One Day International series
- Results: England won the 3-match series 2–1
- Most runs: Orla Prendergast (87) / Tammy Beaumont (212)
- Most wickets: Aimee Maguire (7) / Kate Cross (9)
- Player of the series: Tammy Beaumont (Eng)

Twenty20 International series
- Results: 2-match series drawn 1–1
- Most runs: Orla Prendergast (132) / Bryony Smith (86)
- Most wickets: Aimee Maguire (5) / Kate Cross (3) Charis Pavely (3) Mady Villiers (3)
- Player of the series: Orla Prendergast (Ire)

= England women's cricket team in Ireland in 2024 =

International cricket tour

The England women's cricket team toured Ireland in September 2024 to play the Ireland women's cricket team.

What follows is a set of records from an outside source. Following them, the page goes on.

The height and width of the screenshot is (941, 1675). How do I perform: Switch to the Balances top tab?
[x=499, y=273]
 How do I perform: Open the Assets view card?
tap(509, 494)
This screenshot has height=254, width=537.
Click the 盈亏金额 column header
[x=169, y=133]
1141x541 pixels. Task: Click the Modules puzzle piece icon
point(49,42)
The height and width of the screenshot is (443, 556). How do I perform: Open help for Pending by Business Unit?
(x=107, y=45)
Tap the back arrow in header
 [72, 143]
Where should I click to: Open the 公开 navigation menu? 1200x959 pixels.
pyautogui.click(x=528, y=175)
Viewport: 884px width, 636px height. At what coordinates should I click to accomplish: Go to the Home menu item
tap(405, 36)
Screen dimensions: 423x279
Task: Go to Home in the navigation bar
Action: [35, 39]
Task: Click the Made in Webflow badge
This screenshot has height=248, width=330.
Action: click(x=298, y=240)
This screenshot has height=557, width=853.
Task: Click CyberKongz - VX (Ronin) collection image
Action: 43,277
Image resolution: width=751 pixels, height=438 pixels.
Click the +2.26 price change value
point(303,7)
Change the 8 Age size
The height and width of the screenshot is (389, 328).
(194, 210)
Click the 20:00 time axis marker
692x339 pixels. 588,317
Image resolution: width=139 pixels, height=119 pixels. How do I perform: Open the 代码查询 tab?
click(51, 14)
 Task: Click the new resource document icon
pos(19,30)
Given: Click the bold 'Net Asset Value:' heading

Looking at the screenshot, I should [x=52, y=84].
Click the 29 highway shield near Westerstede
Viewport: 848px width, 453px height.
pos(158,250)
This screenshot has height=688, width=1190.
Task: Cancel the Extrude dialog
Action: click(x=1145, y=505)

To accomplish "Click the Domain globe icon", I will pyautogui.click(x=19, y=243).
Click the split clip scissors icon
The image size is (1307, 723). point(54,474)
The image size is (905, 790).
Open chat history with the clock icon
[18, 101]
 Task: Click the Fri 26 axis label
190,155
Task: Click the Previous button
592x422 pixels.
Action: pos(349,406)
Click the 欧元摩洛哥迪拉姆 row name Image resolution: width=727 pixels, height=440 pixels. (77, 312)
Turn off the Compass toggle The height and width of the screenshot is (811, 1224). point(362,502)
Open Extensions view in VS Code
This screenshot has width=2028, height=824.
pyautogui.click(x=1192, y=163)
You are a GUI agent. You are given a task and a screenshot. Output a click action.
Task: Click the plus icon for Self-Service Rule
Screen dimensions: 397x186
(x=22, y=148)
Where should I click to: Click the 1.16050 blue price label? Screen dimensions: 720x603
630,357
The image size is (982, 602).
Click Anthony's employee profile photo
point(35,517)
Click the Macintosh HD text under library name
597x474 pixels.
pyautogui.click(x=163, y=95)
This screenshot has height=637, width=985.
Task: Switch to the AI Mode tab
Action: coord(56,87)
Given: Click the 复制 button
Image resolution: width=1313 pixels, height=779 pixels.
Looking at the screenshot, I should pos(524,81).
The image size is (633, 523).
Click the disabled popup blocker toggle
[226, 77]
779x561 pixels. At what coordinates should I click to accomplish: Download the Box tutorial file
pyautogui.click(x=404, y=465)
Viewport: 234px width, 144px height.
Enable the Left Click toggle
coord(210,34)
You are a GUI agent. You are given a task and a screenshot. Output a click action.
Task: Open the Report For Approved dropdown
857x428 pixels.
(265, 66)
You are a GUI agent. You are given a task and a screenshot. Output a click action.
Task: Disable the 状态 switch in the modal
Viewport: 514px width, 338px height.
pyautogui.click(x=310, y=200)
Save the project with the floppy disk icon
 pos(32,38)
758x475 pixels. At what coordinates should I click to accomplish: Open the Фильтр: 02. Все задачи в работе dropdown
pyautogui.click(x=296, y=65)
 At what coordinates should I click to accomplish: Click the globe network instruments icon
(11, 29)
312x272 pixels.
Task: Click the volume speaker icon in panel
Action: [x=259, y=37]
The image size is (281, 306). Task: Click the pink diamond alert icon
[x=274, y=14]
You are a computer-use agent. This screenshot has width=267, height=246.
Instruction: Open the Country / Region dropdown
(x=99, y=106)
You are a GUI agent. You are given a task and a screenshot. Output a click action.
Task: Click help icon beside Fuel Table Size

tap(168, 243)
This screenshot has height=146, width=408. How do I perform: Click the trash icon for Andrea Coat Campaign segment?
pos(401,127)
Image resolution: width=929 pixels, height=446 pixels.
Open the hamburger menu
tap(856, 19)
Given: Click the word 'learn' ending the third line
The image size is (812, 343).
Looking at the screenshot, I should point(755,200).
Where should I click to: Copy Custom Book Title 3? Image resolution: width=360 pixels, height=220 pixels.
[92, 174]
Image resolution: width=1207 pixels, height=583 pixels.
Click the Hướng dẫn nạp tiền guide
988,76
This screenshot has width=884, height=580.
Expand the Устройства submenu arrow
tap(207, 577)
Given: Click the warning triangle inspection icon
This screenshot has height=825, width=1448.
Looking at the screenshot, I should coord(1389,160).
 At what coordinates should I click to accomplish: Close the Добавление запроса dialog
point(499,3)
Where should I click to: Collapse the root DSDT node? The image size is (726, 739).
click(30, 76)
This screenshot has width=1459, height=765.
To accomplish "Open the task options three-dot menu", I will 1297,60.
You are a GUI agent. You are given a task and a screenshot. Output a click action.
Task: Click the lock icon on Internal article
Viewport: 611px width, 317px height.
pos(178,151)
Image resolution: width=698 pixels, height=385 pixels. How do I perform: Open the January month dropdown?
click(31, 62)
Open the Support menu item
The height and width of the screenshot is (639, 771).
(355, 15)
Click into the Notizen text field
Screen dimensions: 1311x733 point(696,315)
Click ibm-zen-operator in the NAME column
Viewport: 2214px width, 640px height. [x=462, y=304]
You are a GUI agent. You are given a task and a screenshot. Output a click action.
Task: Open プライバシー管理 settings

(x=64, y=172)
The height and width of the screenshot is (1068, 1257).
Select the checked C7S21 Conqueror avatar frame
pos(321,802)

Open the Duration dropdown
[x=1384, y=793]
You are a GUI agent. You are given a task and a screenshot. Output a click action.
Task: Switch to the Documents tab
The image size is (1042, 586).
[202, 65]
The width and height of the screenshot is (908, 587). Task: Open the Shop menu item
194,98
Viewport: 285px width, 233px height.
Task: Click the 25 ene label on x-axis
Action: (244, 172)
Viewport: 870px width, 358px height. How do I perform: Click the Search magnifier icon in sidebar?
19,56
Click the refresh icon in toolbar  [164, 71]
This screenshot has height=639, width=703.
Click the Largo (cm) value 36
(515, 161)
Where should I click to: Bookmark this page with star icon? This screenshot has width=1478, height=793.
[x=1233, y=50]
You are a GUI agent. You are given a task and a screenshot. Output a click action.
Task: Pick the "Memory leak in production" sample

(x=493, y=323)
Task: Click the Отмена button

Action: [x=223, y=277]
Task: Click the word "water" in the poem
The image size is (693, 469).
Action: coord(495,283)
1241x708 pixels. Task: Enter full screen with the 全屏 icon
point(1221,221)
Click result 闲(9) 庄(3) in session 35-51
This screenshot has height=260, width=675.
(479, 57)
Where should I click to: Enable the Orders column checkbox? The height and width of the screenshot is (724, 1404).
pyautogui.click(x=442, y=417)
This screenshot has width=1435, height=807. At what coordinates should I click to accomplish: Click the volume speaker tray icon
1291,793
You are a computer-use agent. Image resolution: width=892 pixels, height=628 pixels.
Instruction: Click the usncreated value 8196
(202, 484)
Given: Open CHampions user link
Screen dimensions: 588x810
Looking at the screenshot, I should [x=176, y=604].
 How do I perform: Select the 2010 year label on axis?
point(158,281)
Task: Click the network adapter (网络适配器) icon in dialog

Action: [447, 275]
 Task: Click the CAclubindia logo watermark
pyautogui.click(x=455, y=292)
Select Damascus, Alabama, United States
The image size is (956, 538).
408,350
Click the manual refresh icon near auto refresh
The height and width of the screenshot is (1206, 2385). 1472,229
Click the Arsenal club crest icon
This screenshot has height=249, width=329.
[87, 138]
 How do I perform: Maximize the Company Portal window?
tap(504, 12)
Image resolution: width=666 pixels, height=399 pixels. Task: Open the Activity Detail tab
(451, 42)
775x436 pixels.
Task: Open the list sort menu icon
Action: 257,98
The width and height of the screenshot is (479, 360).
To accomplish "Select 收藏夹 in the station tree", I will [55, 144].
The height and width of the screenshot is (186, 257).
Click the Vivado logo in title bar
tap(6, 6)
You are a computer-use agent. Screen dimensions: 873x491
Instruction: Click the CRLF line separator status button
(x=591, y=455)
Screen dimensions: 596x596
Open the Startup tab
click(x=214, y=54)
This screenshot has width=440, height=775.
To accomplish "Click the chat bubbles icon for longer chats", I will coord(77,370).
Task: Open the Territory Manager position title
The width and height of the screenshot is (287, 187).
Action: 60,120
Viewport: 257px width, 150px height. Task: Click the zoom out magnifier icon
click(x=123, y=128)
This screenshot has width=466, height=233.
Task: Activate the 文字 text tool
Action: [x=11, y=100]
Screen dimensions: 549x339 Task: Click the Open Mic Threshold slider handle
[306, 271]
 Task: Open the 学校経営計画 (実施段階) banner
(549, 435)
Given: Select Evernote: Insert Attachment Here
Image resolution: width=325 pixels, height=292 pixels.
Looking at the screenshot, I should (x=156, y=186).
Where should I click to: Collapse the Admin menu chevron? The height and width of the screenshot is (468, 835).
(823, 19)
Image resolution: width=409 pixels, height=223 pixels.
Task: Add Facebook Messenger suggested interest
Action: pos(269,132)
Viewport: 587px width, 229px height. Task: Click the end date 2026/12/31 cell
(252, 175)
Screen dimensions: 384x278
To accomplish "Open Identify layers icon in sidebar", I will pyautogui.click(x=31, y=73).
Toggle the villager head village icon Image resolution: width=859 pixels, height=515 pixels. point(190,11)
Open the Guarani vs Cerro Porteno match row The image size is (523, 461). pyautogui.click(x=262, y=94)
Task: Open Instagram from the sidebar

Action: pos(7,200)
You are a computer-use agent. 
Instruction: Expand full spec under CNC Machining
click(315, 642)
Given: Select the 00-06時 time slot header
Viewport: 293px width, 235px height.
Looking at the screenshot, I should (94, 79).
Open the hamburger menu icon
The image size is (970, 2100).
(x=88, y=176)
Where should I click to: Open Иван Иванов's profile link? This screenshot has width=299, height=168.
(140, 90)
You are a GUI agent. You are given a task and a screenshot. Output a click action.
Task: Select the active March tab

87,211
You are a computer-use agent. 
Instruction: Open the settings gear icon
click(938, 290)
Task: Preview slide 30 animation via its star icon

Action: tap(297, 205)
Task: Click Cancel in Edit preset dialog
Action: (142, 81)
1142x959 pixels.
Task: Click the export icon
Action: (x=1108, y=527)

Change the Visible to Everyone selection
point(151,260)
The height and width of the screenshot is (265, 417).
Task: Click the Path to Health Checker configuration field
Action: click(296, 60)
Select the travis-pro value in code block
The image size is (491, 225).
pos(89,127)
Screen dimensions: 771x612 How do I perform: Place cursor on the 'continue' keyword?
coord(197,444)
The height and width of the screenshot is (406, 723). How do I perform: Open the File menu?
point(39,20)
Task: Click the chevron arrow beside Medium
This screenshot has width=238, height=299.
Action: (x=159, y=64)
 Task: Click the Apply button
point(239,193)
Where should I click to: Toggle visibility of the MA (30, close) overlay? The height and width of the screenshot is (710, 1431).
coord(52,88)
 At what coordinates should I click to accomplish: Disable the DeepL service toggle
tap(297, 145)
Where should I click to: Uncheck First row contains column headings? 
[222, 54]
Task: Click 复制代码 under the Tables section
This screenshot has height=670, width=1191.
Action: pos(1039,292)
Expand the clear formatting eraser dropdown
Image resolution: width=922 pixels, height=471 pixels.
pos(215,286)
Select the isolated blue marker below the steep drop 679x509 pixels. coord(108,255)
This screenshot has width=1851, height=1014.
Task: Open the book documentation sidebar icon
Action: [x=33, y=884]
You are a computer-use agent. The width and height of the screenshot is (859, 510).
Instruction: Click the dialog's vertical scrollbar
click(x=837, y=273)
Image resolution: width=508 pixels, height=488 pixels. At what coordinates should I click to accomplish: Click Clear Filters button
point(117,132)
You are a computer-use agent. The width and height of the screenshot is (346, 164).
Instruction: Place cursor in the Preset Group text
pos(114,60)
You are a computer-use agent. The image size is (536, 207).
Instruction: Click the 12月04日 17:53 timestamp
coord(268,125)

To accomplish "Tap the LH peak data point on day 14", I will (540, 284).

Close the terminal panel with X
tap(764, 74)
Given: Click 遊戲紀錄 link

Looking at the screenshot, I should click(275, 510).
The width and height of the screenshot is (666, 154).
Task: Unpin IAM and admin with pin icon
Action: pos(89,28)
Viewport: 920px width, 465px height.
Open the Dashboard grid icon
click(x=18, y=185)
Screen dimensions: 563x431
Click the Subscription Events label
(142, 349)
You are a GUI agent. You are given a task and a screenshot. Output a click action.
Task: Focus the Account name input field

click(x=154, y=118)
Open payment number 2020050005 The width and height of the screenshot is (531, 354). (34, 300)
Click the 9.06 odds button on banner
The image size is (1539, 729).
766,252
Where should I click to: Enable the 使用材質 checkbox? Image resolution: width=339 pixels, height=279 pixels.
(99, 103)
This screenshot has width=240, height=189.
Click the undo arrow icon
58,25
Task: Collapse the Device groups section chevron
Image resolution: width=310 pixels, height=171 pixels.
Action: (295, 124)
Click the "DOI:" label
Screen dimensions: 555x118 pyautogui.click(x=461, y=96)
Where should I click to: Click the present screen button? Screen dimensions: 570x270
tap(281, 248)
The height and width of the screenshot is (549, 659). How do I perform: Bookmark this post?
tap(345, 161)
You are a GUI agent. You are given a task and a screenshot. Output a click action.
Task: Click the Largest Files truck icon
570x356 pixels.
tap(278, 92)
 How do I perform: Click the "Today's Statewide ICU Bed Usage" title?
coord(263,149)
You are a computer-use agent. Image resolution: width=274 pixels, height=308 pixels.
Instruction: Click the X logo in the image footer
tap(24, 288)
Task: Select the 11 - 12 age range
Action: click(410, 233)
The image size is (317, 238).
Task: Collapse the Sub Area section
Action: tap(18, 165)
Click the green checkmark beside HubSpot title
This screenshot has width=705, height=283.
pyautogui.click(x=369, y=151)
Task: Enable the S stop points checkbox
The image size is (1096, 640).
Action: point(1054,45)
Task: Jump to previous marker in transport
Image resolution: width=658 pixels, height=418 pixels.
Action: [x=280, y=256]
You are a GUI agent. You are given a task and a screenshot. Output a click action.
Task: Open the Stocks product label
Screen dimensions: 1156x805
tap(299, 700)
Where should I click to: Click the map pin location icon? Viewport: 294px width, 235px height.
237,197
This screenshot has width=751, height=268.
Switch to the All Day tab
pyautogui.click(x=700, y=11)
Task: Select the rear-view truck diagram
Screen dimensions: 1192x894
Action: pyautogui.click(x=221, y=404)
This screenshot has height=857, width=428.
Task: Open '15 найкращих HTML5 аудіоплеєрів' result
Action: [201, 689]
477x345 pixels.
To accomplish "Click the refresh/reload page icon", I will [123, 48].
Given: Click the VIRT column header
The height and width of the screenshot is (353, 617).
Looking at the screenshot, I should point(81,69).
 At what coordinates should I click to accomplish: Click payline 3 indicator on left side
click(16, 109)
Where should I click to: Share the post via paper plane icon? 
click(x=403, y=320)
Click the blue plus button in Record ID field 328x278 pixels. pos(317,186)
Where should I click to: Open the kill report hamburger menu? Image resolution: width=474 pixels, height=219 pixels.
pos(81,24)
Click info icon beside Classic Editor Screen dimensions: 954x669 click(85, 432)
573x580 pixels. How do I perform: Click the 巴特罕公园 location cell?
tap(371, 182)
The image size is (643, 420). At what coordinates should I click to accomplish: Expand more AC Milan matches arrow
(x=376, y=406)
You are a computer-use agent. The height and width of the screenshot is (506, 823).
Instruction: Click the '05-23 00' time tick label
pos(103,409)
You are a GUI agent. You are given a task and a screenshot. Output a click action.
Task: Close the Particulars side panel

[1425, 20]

The tour consisted of three One Day International (ODI) and two Twenty20 International (T20I) matches. The ODI series formed part of the 2022–2025 ICC Women's Championship. In April 2024, Cricket Ireland (CI) published the fixtures for the tour, as a part of the 2024 home international season.

The tour was originally scheduled to include three T20Is, but this was later reduced to two matches.

England included five debutants in the opening ODI, which they won by four wickets, after Kate Cross had taken 6 wickets. The tourists won the second ODI by 275 runs, their biggest margin of victory by runs, after Tammy Beaumont had scored 150 not out and Ireland were dismissed for their lowest ODI total (45). In the rain-affected third ODI, Aimee Maguire took her maiden five-wicket haul and inspired Ireland to a victory by 3 wickets, which went down to the last ball of the match.

England included four debutants in the first T20I, which they won by 67 runs. However, Ireland won the second match by five wickets, their first victory over England, to ensure that the series finished level.

==Squads==

| Ireland |  | England |  |
|---|---|---|---|
| ODIs | T20Is | ODIs | T20Is |
| Gaby Lewis (c); Alana Dalzell; Sarah Forbes; Amy Hunter (wk); Arlene Kelly; Joanna Loughran (wk); Aimee Maguire; Jane Maguire; Leah Paul; Orla Prendergast; Una Raymond-Hoey; Freya Sargent; Rebecca Stokell; Alice Tector; | Gaby Lewis (c); Ava Canning; Christina Coulter-Reilly (wk); Sarah Forbes; Amy Hunter (wk); Arlene Kelly; Louise Little; Aimee Maguire; Jane Maguire; Leah Paul; Orla Prendergast; Una Raymond-Hoey; Freya Sargent; Rebecca Stokell; Alice Tector; | Kate Cross (c); Hollie Armitage; Hannah Baker; Tammy Beaumont (wk); Georgia Davis; Lauren Filer; Bess Heath (wk); Freya Kemp; Emma Lamb; Ryana MacDonald-Gay; Paige Scholfield; Seren Smale (wk); Bryony Smith; Mady Villiers; Issy Wong; | Kate Cross (c); Georgia Adams; Hollie Armitage; Hannah Baker; Tammy Beaumont (wk); Mahika Gaur; Katie George; Ryana MacDonald-Gay; Charis Pavely; Paige Scholfield; Seren Smale (wk); Bryony Smith; Mady Villiers; Issy Wong; |

England named a second-string squad for the tour, which included only Bess Heath and Freya Kemp from the squad selected for October's 2024 Women's T20 World Cup. Kate Cross was chosen to captain England for the first time. On 10 September 2024, Seren Smale was added to the ODI squad for the 3rd ODI. Katie George was added to the T20I squad as cover for Mahika Gaur. On 13 September 2024, Una Raymond-Hoey withdrew from Ireland's T20I squad due to injury and was replaced by Louise Little.